Subject: Re: AlphaServer 4100 spew on reboot bug
To: Jason Thorpe <thorpej@nas.nasa.gov>
From: Chris G. Demetriou <cgd@netbsd.org>
List: port-alpha
Date: 04/19/1999 16:36:15
Jason Thorpe <thorpej@nas.nasa.gov> writes:
> Firmware shouldn't really be making any assumptions about the state of
> devices once a client program (i.e. the kernel) has run.

No, but unless it's fixed by a newer version of SRM, you can't count
on them ever getting it right.


> This may just be a general firmware bug.

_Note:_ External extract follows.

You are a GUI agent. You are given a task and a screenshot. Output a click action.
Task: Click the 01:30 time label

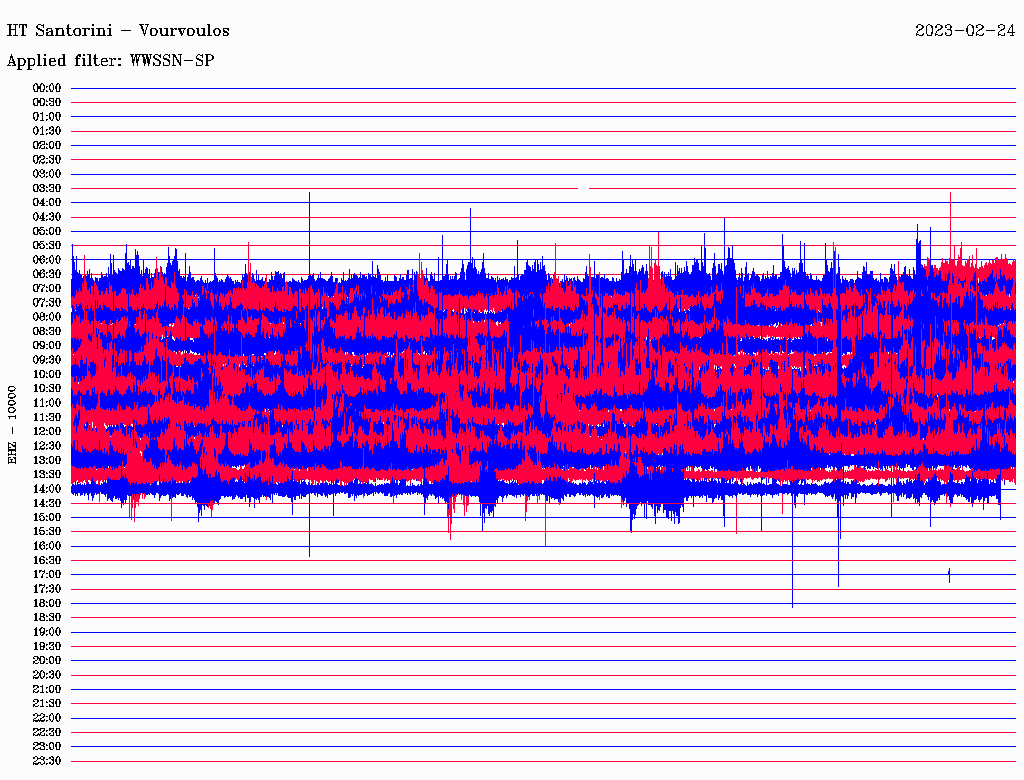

If it's not been fixed in a later release of the firmware, it's
something that you have to work around anyway if you want to be
producing a reliable system.


Reality of 'new SRM' is that while it has many more features than 'old
SRM' (old being defined as the versions in the TC boxes, and maybe the
Jensen, i forget, and new being defined as the happy drug-induced
version found in the various PCI-using boxes, as far as I can
tell...), 'new SRM' is less stable and behaves much less like firmware
should than does 'old SRM.'

For instance, do you remember the 'unaligned access' messages printed
while the boot loader was running?  In a nutshell, for the rest of the
readers: I'd done a 'reboot' with a new kernel in place, but the new
kernel binary was such that the boot loader couldn't load it.  (ELF
headers were screwy and the loader was getting unaligned accesses
trying to read some data before loading the kernel.)  The output that
got printed was the normal NetBSD/alpha kernel unaligned access
printfs, followed by a "panic:" message, followed by a halt.  The
firmware had NEVER REINITIALIZED THE UNALIGNED ACCESS HANDLER after
halt, so the previously-run kernel's unaligned access handler was
being invoked by these new unaligned accesses in the boot block while
loading a new kernel...

Or, for instance, consider the reason that the APECS code leaves the
direct-mapped DMA window alone (1G at 1G, in window 2), when one might
easily use window 1 for that purpose instead.  In that case, i'd tried
using window 1 for the direct-mapped region and nuking window 2, and
lo and behold on reboot the system failed to boot (and machine checked
until it reinitted itself).  Turns out that the firmware was reusing
window 1 for its SGMAP DMA region or just turning it off (i forget
which), but was assuming that window 2 was going to be left alone as
1G direct mapped at 1G...

New SRM is fragile, and i've yet to see any indication that the
firmware folks have really attempted to make it less fragile.


Obviously, this is all my personal opinion, and shouldn't be construed
as the position of any current or previous employer.


cgd
-- 
Chris Demetriou - cgd@netbsd.org - http://www.netbsd.org/People/Pages/cgd.html
Disclaimer: Not speaking for NetBSD, just expressing my own opinion.